Thanks to Jan Hafner, Fred (from SY Songline) and Eric (from SY Sarana) who provided us with great weather information.
Life on the boat is marked by the rhythm of the shifts and the kids. Nic, Christina und I had four two-hour shifts. Sabine looks for the food sometimes with help from Noe and Alegra, Dario for the navigation and repairs and with Sabine for maneuvers and reefing.
Salina and Andri have school in the morning with Christina while Sabine and Dario tell some history to Alegra and Noe or draw with them. After lunch there is homework to do and Nic teaches them in science and English. In the evening Sabine teaches Salina and Andri to play recorder. Nic was filming the life on board. You will see it soon.
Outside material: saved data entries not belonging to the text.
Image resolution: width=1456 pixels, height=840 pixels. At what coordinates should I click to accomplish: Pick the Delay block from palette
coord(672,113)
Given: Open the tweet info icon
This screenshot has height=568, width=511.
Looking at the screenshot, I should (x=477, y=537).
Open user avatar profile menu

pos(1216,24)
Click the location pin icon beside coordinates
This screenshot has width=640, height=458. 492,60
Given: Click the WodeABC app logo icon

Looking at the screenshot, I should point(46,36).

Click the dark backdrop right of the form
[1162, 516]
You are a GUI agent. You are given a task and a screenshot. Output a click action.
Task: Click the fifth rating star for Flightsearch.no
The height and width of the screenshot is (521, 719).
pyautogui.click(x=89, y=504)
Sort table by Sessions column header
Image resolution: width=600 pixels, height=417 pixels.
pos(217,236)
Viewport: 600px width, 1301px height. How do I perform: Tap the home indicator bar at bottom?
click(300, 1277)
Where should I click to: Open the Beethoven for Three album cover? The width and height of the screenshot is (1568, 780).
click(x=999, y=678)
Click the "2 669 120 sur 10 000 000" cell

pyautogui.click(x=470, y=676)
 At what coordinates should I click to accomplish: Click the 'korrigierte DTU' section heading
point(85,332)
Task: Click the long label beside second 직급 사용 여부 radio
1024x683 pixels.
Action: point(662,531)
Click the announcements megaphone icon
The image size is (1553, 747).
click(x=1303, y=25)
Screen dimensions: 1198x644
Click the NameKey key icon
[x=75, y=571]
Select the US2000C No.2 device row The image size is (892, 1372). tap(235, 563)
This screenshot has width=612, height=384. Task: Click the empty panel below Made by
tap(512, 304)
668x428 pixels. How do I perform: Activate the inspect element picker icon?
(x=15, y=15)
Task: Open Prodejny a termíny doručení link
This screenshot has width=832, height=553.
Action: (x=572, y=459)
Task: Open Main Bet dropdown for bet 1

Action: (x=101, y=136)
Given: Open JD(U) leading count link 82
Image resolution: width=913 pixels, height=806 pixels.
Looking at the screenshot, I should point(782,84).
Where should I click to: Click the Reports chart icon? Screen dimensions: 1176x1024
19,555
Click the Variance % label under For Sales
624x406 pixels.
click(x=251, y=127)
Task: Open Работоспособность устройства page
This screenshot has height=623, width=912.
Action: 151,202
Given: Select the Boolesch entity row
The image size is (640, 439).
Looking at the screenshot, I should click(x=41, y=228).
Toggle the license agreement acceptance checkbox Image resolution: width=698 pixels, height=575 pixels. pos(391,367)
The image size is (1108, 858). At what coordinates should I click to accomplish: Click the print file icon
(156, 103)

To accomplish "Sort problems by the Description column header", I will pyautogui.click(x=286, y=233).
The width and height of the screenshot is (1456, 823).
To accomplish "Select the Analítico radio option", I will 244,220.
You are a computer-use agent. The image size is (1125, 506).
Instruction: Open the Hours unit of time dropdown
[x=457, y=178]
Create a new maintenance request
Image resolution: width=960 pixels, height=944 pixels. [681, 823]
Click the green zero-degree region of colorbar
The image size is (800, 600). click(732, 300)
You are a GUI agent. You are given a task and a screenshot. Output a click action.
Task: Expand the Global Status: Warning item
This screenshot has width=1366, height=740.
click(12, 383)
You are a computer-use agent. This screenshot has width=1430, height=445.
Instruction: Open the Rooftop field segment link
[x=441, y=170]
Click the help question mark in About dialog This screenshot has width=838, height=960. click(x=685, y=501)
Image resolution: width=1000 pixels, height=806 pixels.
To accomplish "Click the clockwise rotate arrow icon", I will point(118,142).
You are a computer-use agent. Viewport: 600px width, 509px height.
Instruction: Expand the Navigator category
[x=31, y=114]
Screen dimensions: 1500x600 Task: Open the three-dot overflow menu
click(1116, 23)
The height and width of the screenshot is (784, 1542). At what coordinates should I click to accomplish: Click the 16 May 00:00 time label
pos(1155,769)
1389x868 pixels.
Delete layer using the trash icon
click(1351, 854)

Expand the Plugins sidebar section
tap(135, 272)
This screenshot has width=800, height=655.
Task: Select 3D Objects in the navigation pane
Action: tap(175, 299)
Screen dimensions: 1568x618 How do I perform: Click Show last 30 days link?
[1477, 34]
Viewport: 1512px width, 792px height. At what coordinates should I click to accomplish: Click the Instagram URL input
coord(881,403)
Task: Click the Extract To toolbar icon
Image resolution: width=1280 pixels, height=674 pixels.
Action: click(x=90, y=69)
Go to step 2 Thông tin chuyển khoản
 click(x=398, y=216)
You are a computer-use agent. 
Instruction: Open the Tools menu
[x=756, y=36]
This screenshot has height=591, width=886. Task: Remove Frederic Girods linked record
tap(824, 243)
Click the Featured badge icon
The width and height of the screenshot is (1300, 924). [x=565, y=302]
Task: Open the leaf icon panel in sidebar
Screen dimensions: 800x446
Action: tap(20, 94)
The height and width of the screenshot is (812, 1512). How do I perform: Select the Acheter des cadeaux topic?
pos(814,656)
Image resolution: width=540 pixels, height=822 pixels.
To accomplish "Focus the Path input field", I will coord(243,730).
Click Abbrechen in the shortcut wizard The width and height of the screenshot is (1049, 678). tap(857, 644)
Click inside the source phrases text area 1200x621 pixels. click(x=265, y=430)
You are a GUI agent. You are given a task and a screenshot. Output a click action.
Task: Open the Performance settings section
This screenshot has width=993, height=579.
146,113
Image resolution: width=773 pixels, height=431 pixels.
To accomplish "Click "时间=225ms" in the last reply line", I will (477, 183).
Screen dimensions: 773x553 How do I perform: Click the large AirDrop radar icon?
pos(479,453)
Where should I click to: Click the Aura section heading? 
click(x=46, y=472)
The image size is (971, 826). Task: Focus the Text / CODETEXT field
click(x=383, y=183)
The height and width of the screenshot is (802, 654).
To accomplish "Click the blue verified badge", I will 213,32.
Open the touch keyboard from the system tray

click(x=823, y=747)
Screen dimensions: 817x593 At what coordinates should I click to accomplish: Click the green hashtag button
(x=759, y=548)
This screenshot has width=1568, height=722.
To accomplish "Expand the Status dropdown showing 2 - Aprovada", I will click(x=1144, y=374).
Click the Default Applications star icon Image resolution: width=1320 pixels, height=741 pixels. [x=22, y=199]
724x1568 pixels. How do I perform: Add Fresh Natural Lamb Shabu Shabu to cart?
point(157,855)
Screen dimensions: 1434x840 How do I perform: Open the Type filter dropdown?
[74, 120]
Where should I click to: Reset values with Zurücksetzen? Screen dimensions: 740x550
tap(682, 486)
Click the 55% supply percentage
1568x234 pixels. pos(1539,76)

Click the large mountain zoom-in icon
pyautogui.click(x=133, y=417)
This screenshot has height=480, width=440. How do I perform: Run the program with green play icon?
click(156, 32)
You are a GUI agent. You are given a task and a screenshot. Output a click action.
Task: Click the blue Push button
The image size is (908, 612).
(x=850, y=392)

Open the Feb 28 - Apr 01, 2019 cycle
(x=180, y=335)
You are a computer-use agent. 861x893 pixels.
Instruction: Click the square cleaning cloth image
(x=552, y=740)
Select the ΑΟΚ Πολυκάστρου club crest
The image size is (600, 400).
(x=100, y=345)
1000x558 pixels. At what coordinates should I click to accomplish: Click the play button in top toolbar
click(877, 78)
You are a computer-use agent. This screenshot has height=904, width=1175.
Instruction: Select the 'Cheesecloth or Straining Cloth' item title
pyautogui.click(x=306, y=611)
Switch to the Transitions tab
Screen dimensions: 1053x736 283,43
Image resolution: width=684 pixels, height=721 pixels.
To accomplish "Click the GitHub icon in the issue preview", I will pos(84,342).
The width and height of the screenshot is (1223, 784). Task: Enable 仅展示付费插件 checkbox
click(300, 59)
Nicole was responsible for the water samples to study the radioactivity in the North Pacific from the nuclear disaster and to watch for debris in the ocean. Our water sample installation needs some modification for well working.
The end of our passage we are occupied with the preparation for the arrive in Alaska. The wind was tricky and so too the decision where to reach the land. Finally we decided to do some detour for Dutch Harbor where Nic can go off from Pachamama and fly back to Australia.
Thanks to Jill Fredston (from SY Companiera) we are already able to plan the cycling to Denali.
After 16 days on sea, we are for anger in a bay without name. So Dario decided to give her the name Sabine Bay (N 35.45.475 W 166.22.475).
The green island with the fjords and snow is very impressive after the last days dominated by the blue color.
After a short morning sail through a small passage with a lot of current, we are now in Dutch Harbor, back in the civilization. Everybody is happy to be in Alaska!